Cory Doctorow's blog post, for example, says that "Radiologists might value the AI's guess about whether an X-ray suggests a cancerous mass. But with AIs' tendency to "hallucinate" and confabulate, there's an increasing recognition that these AI judgments require a "human in the loop" to carefully review their judgments." This mistakenly assumes that medical image analysis uses the same techniques as LLMs like ChatGPT. They do not; they're a mature application of medical image analysis using rigorously tested machine-learning algorithms that do not "guess" or "hallucinate". A recently published paper, Redefining Radiology: A Review of Artificial Intelligence Integration in Medical Imaging, by Reabal Nadjjar (Diagnostics 2023, 13, 2760. https://doi.org/10.3390/diagnostics13172760), details the development of AI-assisted medical imaging. The article clearly shows that AI is now a fixture in medical image analysis and diagnosis, although there is always room for improvement.
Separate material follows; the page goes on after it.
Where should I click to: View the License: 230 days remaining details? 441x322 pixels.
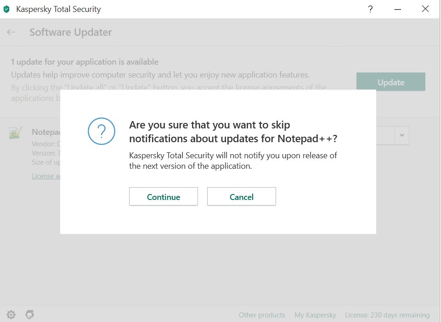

AI is just coming of age. ChatGPT has focused a spotlight on AI, which is now mature enough and has the processing power in the cloud to succeed. Why wasn't A* a thing in the 1960s? Back then, there simply wasn't enough portable processing power (or GPS). 2024 is going to be the year of "agents." OpenAI's release of its GPT Builder and an app store for GPTs that can interact with a myriad of online resources and tools will focus attention on the notion of intelligent agents. Many ill-informed pundits will think this is a brand new invention, whereas once again, Intelligent Agents is a mature discipline within AI dating back to the mid-1990s. This review paper by Michael.Wooldridge and Nicholas Jennings: Intelligent Agents: Theory and Practice. Knowledge Engineering Review 10(2), 1995, would be an excellent place to realise that agents won't be a flash in the pan either.
Undeniably, there is a lot of hype around AI, but within the bubble is a solid core of mature technologies ready to be exploited by people with knowledge and imagination.